A mon avis, il serait plus judicieux de renvoyer cette motion soit à la commission sociale soit à la commission de l'enseignement supérieur - il ne faut en tout cas pas la renvoyer au Conseil d'Etat - pour discuter de la question de fond que pose cette motion et trancher.

M. Charles Beer, conseiller d'Etat. Nous sommes typiquement en présence d'un vote imprévisible du Grand Conseil, décidé tout à coup, sur la base d'aucun argument particulier: une petite envie du moment. Si on peut la comprendre, ses conséquences peuvent être dommageables pour la République, car cette motion est essentielle !

En effet, il s'agit aujourd'hui de développer et de mettre en place les Hautes écoles spécialisées et d'intégrer la HES-S2, c'est-à-dire celle relative au domaine social et à la santé, à la HES-SO, Hautes écoles spécialisées de Suisse occidentale. Et pour y arriver, il est indispensable de pouvoir offrir des places de stage. Nous en avons besoin pour réussir le passage aux Hautes écoles spécialisées.

Cette motion au caractère tout à fait raisonnable prévoit dans une disposition un élément qui peut être contraignant pour l'Etat: palier les carences qui proviendraient des pourvoyeurs de stages - c'est-à-dire les pourvoyeurs d'emplois de demain.

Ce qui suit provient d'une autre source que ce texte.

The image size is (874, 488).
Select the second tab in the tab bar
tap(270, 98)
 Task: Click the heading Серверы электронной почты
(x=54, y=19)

Si vous ne revenez pas sur votre position quant au renvoi en commission de cette motion, vous avez le choix aujourd'hui soit de nous inviter à prendre en charge, quoi qu'il arrive, le coût de ces stages, soit, tout simplement, de donner le message selon lequel les places de stage ne vous intéressent pas et ne nous concernent pas. J'estime que c'est un facteur suffisamment important pour que vous le preniez au sérieux et pour reconsidérer votre décision, de manière à l'examiner en commission, afin que le Conseil d'Etat puisse rendre sagement ses conclusions sur un travail élaboré, fourni et réfléchi.

Le président. Nous avons été saisis d'une deuxième demande de renvoi en commission. Je vous soumets tout d'abord la proposition de renvoyer cette motion à la commission de l'enseignement supérieur - et non à la sociale - au moyen du vote électronique. Si cette demande est acceptée nous en resterons là; si elle est refusée nous nous prononcerons sur le renvoi de cette motion au Conseil d'Etat. Le vote est lancé.

Mis aux voix, le renvoi de cette proposition de motion à la commission de l'enseignement supérieur recueille 37 oui, 37 non et 4 abstentions.

Le président. Puisqu'il y a égalité des voix, je dois trancher. J'ai appuyé sur le bouton, mais il ne se passe rien... (Le président est interpellé.)A votre avis ? Les paris sont ouverts ! (Rires et exclamations.)Oui ! Je suis pour le renvoi en commission... Allez hop ! (Applaudissements.)

Cette proposition de motion est renvoyée à la commission de l'enseignement supérieur.

Le président. Je vois que le système informatique fonctionne à nouveau... Nous passons maintenant au point 28 de notre ordre du jour.